Limited by thermal noise, RX hardware imperfections (carrier frequency offset, sampling clock offset, IQ imbalance), and AGC. Absolute phase is garbage on commodity chips, though.

H[k] = |H[k]| · e^(jφ[k]). The amplitude |H[k]| is meaningful and stable. φ[k] is corrupted by CFO (TX/RX oscillator offset adds a time-varying rotation across packets), SFO (ADC clock drift adds a phase ramp across subcarriers), and PLL random initial phase (resets per packet). Absolute phase varies wildly from packet to packet even in a static channel.

What is usable: within a single packet the SFO ramp is deterministic (e^(j·2π·k·δ)), so phase differences between subcarriers are stable and carry real channel information. Between packets, the PLL reset kills those.

how often can you sample CSI, and is faster always better?

CSI is estimated per packet from the preamble, so sampling rate equals packet arrival rate. Each packet has ~40 µs of preamble + headers regardless of payload; smallest useful packet ~100 µs on the air. Theoretical max ~10 000 packets/s on a single link, but MAC contention and interrupt overhead cut that in practice.
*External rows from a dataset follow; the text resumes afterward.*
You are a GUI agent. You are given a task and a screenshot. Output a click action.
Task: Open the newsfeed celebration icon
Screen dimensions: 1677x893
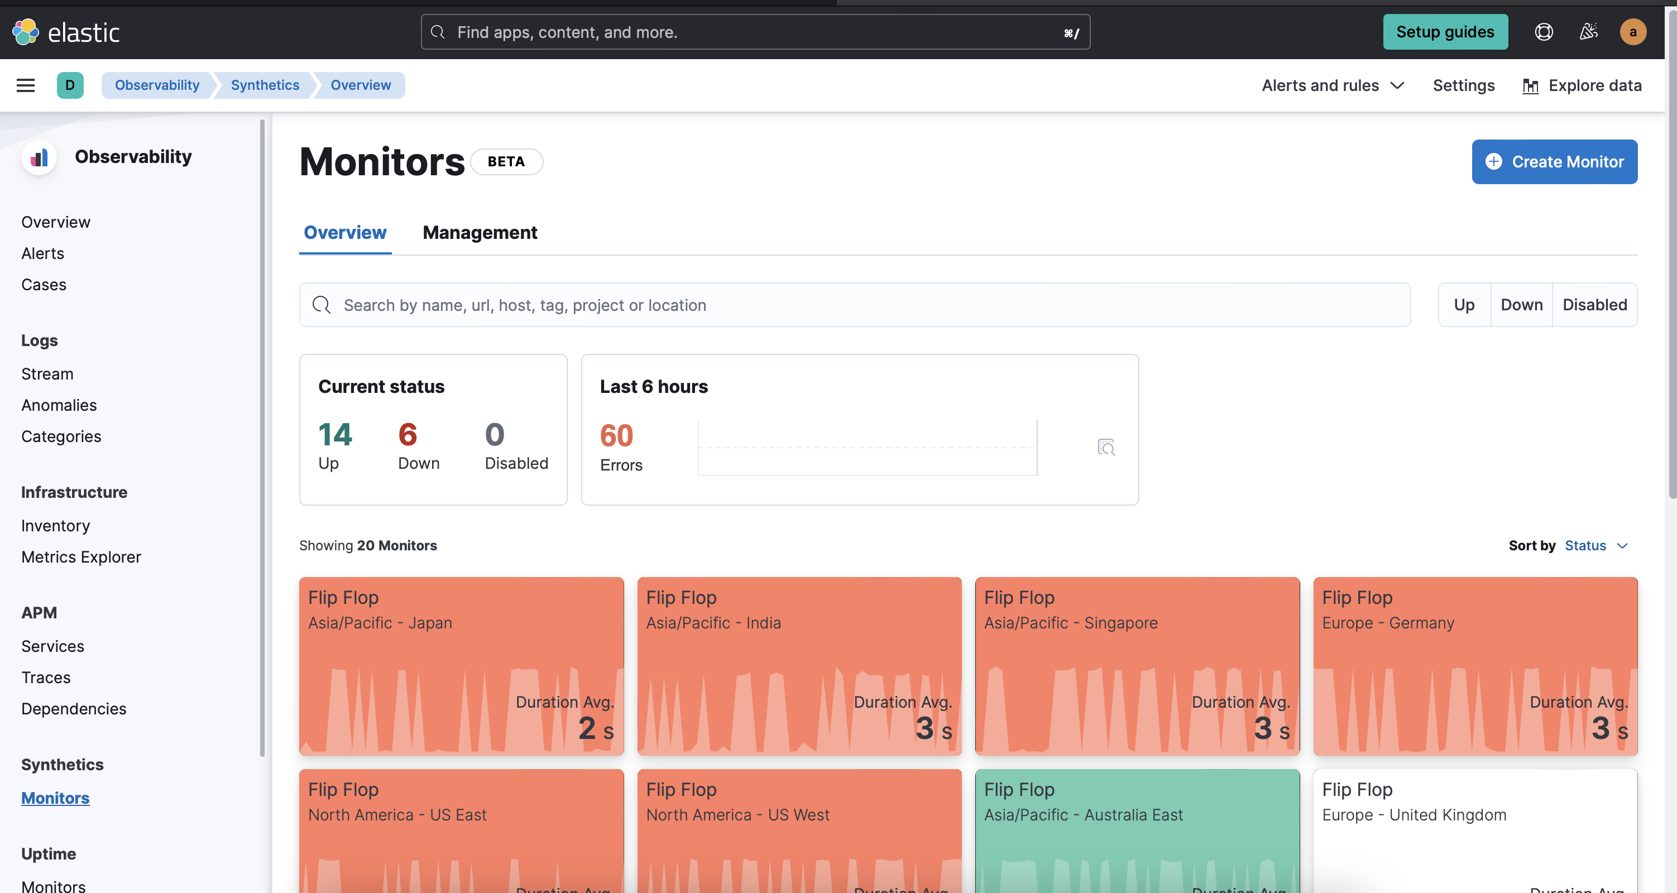[x=1588, y=32]
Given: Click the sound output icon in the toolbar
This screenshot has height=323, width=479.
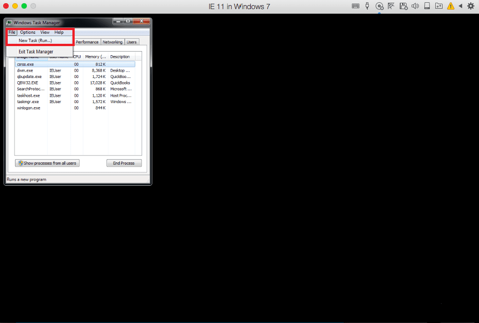Looking at the screenshot, I should (x=415, y=6).
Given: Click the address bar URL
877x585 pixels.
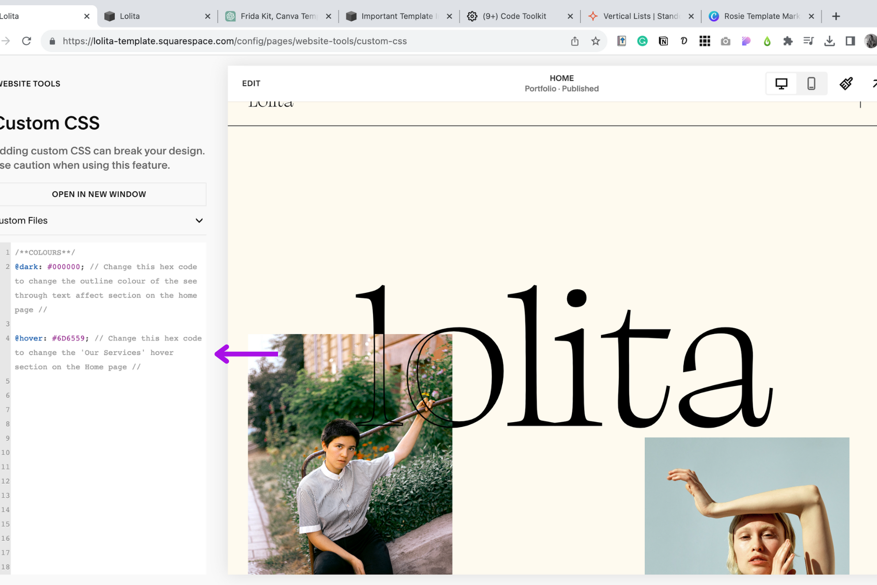Looking at the screenshot, I should point(235,41).
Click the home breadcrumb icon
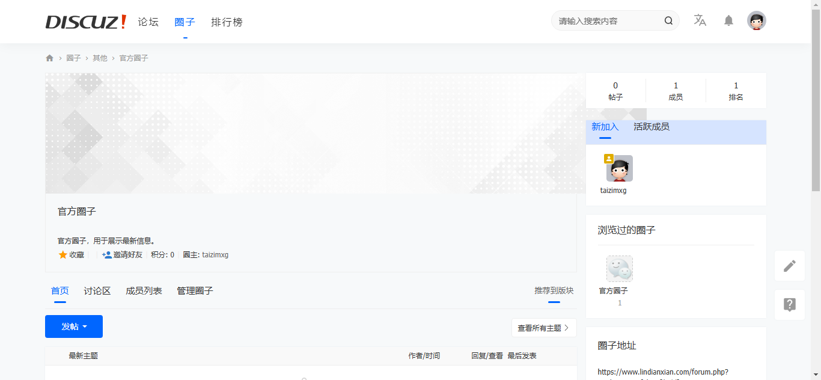821x380 pixels. 49,58
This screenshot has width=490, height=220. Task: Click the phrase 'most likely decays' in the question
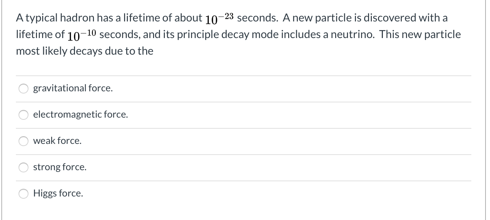(x=59, y=51)

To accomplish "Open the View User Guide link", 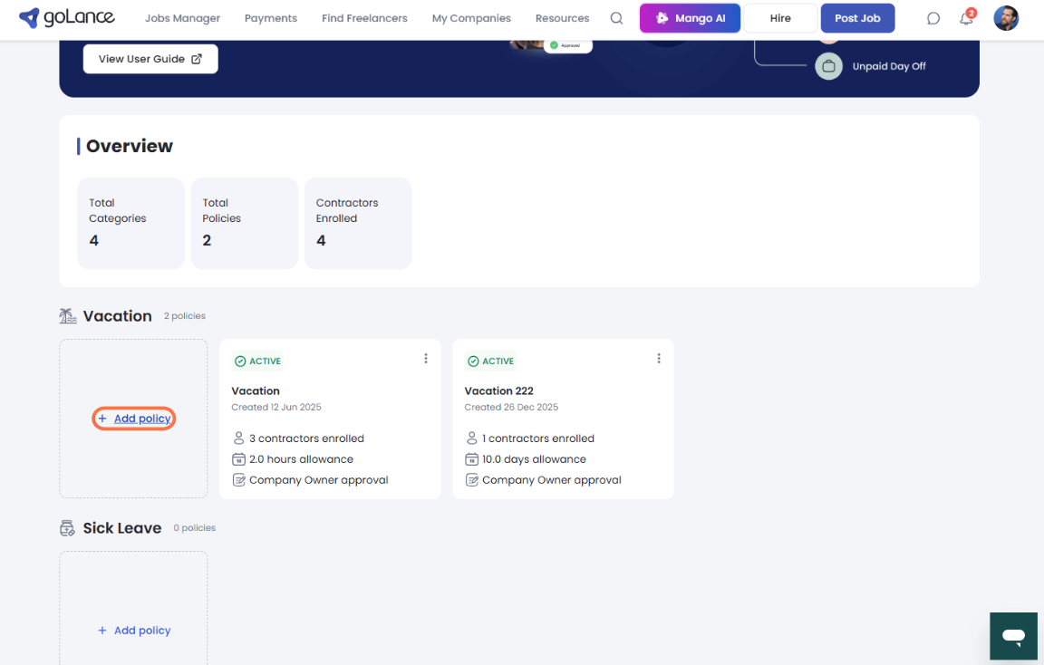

Commodity CSI tools: 100-1000 Hz comfortably, 2-3 kHz pushing it. Faster isn’t always better: human motion is <20 Hz, breathing <0.5 Hz. 100-1000 Hz is plenty and gives better SNR per sample than chasing 10 kHz.

how many channels are there in 2.4 GHz Wi-Fi and how are they separated?

14 channels, spaced 5 MHz apart, centers from 2412 MHz (ch 1) to 2484 MHz (ch 14, Japan only). Each channel is 20 MHz wide so adjacent channels overlap heavily. The non-overlapping set is 1, 6, 11 (US), 25 MHz apart. Three APs on 1/6/11 in the same room can genuinely transmit in parallel and roughly triple aggregate capacity; any other channel choice creates partial overlap that hurts both you and your neighbors. 5 GHz has ~25 non-overlapping 20 MHz channels, which is why dual-band became standard.

do devices on the same channel take turns, and how does an RX tell different TXs apart?

Yes, via CSMA/CA: each device listens before transmitting, waits a random backoff if the channel is busy, and backs off exponentially after collisions. Polite chaos, not central coordination; works to ~30-50 devices per channel and degrades sharply beyond. An RX decodes one packet at a time on the channel it’s tuned to; collisions and sub-threshold packets are dropped. Every 802.11 header carries the source MAC in cleartext, so per-packet CSI is automatically tagged with which TX sent it. That’s how CSI sensing isolates one device’s channel from another’s.

the demo: end to end

The widget below runs the whole thing twice, side by side. The left column is the calibration pass: the known LTF preamble goes through the channel and the receiver divides it back out to estimate Ĥ[k], the CSI. The right column is a data symbol through that same channel, decoded using the Ĥ[k] measured on the left: input bits → QPSK symbols → IFFT waveform → channel-corrupted received waveform → FFT → equalize → output bits. Bit errors at the bottom turn red. Three sliders drive it:

• multipath α (0 to 1): strength of a single echo relative to the direct path, so H[k] = 1 + α·exp(jθₖ). At α=0 the channel is flat (H[k]=1, all four dots stacked at (1,0)) and nothing distorts. Crank it up and the dots fan onto a circle of radius α around (1,0), each subcarrier picking up its own gain; near α=1 some subcarriers nearly cancel and Y/H there amplifies noise.
• noise σ: additive Gaussian noise injected at the receiver, scaled relative to signal amplitude.
• carrier offset δ (in units of 1/T): the orthogonality knob. At δ=0 each subcarrier lands in its own bin. At δ≠0 the spectrum shifts, subcarriers leak into each other.

The orthogonality tab strips it down to two subcarriers and plots the integral of their product, so you can watch δ≠0 break the math directly.